Create a variable to hold the column list and then reassign it in the select statement.
To get the column key use the object id of the object

Select @variable = @variable + coalesce(@variable + ‘,’,”) from sys.columns where object_id = object_id(‘tablename’)

We are using the fact that coalesce returns the first non null value here so that we get a ‘,’ for each of the subsequent field names but just the column name for the first field.
Much easier than using a cursor on sys.columns to get each field.

If you don’t use coalesce for the first item in the array, you will also need to initialise the variable before assigning it since null + anything = null

create table temptable(id int identity, scol1 char(30), scol2 char(30) 

Declare @myvar varchar(max);
select @myvar = coalesce(@myvar + ‘,’,”) from sys.columns where object_id = object_id(‘temptable’) order by column_id

select @myvar

Getting space used from tables – in one command

2000 only getting space used from tables

This isn’t a new tip – you may have seen many references to using sp_MSForEachTable and it’s partner sp_MSForEachDB – just put it into context with getting the data back out in a clean format by using insert .. exec


/* create a table to hold the results of the exec command */
create table #SpaceUsed (name nvarchar(129), rows char(11), reserved varchar(18),data varchar(18), index_Size varchar(18), unused varchar(18))
insert #SpaceUsed exec sp_msforeachTable 'sp_spaceused "?"'
--Run the script - then
select * from #SpaceUsed order by cast(rows as int) desc
--gives you the number of rows
select * from #SpaceUsed order by cast(left(reserved,len(reserved) - 3)as int) desc

–Gives you the data based on space used (including indexes)
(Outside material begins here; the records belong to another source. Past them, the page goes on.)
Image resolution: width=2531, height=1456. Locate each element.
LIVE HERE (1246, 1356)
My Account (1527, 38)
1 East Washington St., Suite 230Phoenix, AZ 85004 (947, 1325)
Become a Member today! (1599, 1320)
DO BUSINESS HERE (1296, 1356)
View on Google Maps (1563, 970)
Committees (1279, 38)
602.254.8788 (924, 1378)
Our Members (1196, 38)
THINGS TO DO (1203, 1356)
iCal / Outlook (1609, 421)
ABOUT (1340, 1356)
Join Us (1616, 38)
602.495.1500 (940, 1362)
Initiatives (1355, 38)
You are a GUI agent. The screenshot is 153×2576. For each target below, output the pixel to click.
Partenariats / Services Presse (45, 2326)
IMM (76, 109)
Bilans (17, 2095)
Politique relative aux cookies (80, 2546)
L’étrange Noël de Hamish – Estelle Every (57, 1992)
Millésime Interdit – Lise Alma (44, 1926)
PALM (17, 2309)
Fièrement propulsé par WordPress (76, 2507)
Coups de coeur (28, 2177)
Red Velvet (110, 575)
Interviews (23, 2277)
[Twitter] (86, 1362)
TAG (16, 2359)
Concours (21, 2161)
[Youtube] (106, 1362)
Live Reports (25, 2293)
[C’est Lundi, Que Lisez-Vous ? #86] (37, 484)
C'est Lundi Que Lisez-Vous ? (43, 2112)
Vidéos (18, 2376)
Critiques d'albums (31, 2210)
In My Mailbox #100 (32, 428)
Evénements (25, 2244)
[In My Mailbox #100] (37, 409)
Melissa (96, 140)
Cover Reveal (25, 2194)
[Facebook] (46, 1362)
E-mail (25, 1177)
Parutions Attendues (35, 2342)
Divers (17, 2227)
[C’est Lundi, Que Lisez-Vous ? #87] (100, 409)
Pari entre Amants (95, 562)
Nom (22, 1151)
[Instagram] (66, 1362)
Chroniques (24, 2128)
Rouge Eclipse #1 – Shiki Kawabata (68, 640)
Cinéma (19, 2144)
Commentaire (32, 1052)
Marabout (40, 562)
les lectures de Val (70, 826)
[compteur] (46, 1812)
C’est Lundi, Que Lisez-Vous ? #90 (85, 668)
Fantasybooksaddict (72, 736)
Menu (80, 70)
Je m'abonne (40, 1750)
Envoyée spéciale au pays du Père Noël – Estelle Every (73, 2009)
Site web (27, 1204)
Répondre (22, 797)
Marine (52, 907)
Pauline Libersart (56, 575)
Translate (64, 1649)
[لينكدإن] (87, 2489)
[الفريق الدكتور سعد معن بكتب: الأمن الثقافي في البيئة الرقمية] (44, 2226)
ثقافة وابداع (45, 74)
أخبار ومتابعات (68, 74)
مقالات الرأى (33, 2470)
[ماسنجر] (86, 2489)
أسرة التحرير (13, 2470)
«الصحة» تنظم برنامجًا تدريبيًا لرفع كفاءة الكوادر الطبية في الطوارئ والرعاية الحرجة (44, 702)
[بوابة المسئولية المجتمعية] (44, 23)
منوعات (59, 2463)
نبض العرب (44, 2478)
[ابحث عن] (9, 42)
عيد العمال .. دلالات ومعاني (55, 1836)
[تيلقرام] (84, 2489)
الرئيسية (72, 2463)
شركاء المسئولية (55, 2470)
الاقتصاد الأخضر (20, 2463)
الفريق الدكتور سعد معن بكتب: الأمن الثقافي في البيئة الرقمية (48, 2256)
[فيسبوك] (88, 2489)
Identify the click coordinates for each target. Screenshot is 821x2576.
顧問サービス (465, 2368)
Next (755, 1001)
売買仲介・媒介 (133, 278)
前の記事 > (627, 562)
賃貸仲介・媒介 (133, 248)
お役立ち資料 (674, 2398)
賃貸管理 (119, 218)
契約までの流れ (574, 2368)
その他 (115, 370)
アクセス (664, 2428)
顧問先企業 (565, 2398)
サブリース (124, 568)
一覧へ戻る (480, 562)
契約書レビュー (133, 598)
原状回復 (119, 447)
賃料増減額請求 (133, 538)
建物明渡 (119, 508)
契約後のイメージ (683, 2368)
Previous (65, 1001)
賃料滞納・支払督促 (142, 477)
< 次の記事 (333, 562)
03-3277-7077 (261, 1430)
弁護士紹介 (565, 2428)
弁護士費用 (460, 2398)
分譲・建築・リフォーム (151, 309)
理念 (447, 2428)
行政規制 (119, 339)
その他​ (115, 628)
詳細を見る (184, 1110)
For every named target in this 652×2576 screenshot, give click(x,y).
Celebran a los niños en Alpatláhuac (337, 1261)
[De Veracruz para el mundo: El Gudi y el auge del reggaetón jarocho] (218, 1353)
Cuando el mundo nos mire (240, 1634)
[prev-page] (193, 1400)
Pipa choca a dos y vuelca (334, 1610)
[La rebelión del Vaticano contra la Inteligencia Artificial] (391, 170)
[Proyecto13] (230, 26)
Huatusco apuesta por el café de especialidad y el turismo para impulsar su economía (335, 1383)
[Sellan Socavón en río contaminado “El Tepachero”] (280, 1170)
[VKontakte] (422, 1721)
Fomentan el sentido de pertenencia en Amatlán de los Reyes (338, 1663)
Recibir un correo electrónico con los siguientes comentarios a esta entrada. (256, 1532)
Note that in SQL 2008 and subsequent versions – you can simply use the standard reports in the database e.g. right click on the database -> Reports ->Standard Reports->Disk Usage by Tables which can then be exported e.g. in excel by right clicking on the report -> Export -> Excel

I haven’t added that in as a SQL 2008 tip since most people already know about the custom reports – however, worth bearing in mind that compatability must be set to at least 90 for the custom reports to work!

Using BCP Format Files

Format files give a lot of the flexibility of DTS Transformations – you can skip columns, reorder the columns and do most of what you want.

They can also be used in conjunction with Bulk Insert to get the speed efficiency from Bulk Insert.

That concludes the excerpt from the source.